The district court summarized its overarching concern, stating: "My concern, very frankly, is we go from May of 2019 to [here] it is December of 2020 without a whisper of anybody checking on her." Accordingly, the district court found: "[T]he course of conduct to this point appears retroactively to be unreasonable. I'm not suggesting the revocation won't occur, but I don't think—the fact they've done nothing for quite some time tells me there's a serious problem with follow-up." The district court explained: "I'm simply remanding it to the agency. . . . I think the agency needs to do more fact-finding at this point in light of the considerable delay that's occurred." The district court also found there was "an insignificant record for the purposes of the time of the motion to revoke in the present day which has involved zero agency follow-up, period." In its written order, the district court remanded the matter to KDHE "for follow up and further inspection of [Vandevord's day care]," finding it was "unreasonable as a matter of law to not follow up on a licensee after the Notice of Intent to Revoke was issued in May of 2019 through [the December 7, 2020] hearing."
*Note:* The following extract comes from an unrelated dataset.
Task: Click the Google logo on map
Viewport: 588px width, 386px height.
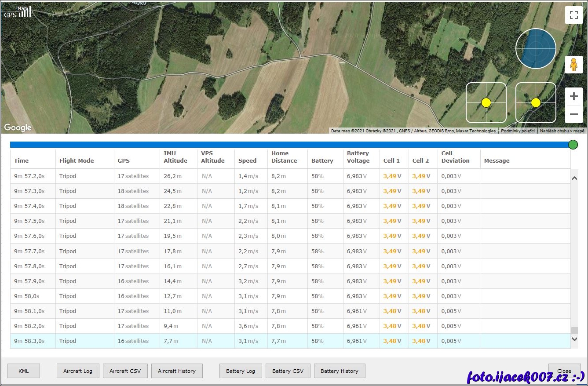Action: click(18, 127)
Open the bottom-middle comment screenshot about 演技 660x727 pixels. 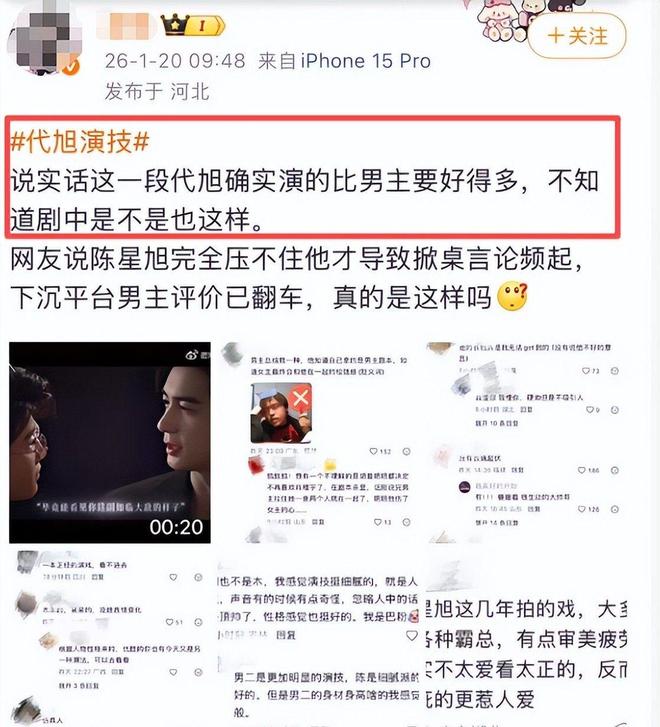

In response to our show-cause order, the parties promptly submitted supplemental briefing on the jurisdictional issue—whether the district court's order of remand is a final

3 appealable order under K.S.A. 2020 Supp. 60-2102(a)(4) and K.S.A. 77-623. Additional facts are set forth as necessary.

ANALYSIS

Standard of Review

Under K.S.A. 77-623, "[d]ecisions on petitions for judicial review of agency action are reviewable by the appellate courts as in other civil cases." We exercise the same statutorily limited review of an agency's action as does the district court, "'as though the appeal had been made directly to this court."' Kansas Dept. of Revenue v. Powell, 290 Kan. 564, 567, 232 P.3d 856 (2010). District courts have limited power of review under the KJRA and may only grant relief based on the enumerated circumstances in K.S.A. 77-621(c). Sheldon v. KPERS, 40 Kan. App. 2d 75, 79, 189 P.3d 554 (2008) (citing Jones v. Kansas State University, 279 Kan. 128, 139, 106 P.3d 10 [2005]). However, we need not delve extensively into the analytical framework of the KJRA. Here, the threshold question—whether we have jurisdiction over KDHE's appeal—is ultimately dispositive to our decision.

We do not have jurisdiction over KDHE's appeal.

Under K.S.A. 2020 Supp. 60-2102(a)(4), a party may appeal a "final decision" in any action as a matter of right. The jurisdictional question before us is whether the district court's order of remand is a final appealable decision.